Now the same process is repeated till there is nothing left in the input buffer.
This makes it look as if putchar() is returning a string instead of a single character at a time if more than one character is given as input during an iteration.
Eg: if input was
abcdefghijkl
the output would’ve been the same
abcdefghijkl
If you don’t want this behaviour, you can add fflush(stdin); right after the putchar(c);.
This will cause the loop to print only the first character in the input provided during each iteration.
Eg: if input was
adgbad
only a will be printed.
The input is sent to stdin only after you press enter.
putchar() is the opposite of getchar(). It writes the output to the standard output stream (stdout, usually the monitor).
EOF is not a character present in the file. It’s something returned by the function as an error code.
You probably won’t be able to exit from the give while loop normally though. The input buffer will emptied (for displaying to the output) as soon as something comes into it via keyboard and the stdin won't give EOF.
For manually exiting the loop, EOF can be sent using keyboard by pressing
ctrl+D in Linux and
ctrl+Z in Windows
eg:
while ((c = getchar()) != EOF)
{
putchar(c);
fflush(stdin);
}
printf("\nGot past!");
If you press the key combination to give EOF, the message Got past! will be displayed before exiting the program.
If stdin is not already empty, you will have to press this key combination twice. Once to clear this buffer and then to simuate EOF.
EDIT: The extra pair of parenthesis around c = getchar() in while ((c = getchar()) != EOF) is to make sure that the value returned by getchar() is first assigned to c before that value is compared with EOF.
If this extra parenthesis were not there, the expression would effectively have been while (c = (getchar() != EOF) ) which would've meant that c could have either of 2 values: 1 (for true) or 0 (for false) which is obviously not what is intended.

getchar()
gets a character from input.
c = getchar()
The value of this assignment is the value of the left side after the assignment, or the value of the character that's been read. Value of EOF is by default -1.
((c = getchar()) != EOF)
As long as the value stays something other than EOF or, in other words, as long as the condition stays true, the loop will continue to iterate. Once the value becomes EOF the value of the entire condition will be 0 and it will break the loop.
The additional parentheses around c = getchar() are for the compiler, to emphasize that we really wanted to do an assignment inside the condition, because it usually assumes you wanted to type == and warns you.
main() {
int c;
while ((c = getchar()) != EOF)
putchar(c);
}
So the entire code actually echoes back what you input. It assigns the value of the characters to c inside the condition and then outputs it back in the body of the loop, ending only when the end of file is detected.

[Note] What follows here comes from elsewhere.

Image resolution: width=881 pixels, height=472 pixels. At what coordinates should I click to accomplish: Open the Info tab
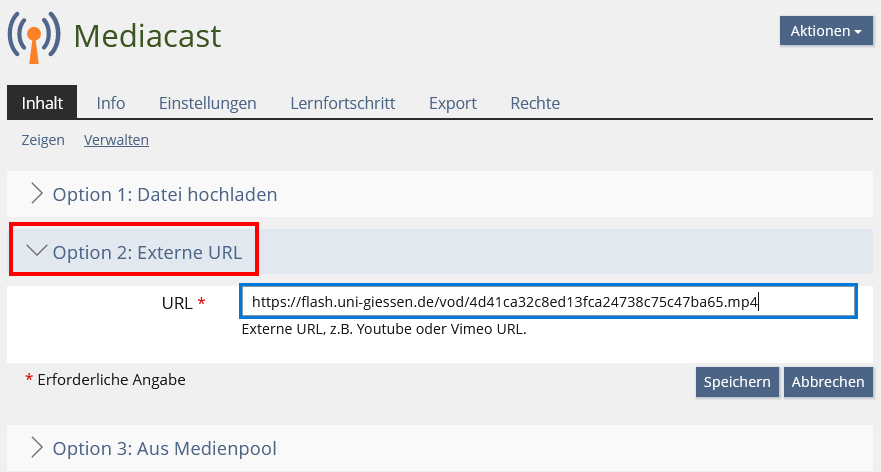(x=111, y=103)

In a similar manner to the | pipe command above you can use redirection on your system to utilize the above code to display all the character contents of a file, till it reaches the end (EOF) represented by CTRL-Z or CTRL-D usually.
In console:
ProgramName < FileName1.txt
And to create a copy of what is read from FileName1 you can:
ProgramName < FileName1.txt > CopyOfInput.txt
This demonstrates your program in multiple ways to hopefully aid your understanding.
-Hope that helps.

main(){
int c;
while ((c = getchar()) != EOF)
putchar(c);
}
Actually c=getchar() provides the character which user enters on the console and that value is checked with EOF which represents End Of File . EOF is encountered at last of file. (c = getchar()) != EOF is equivalent to c != EOF . Now i think this is much easier . If you any further query let me know.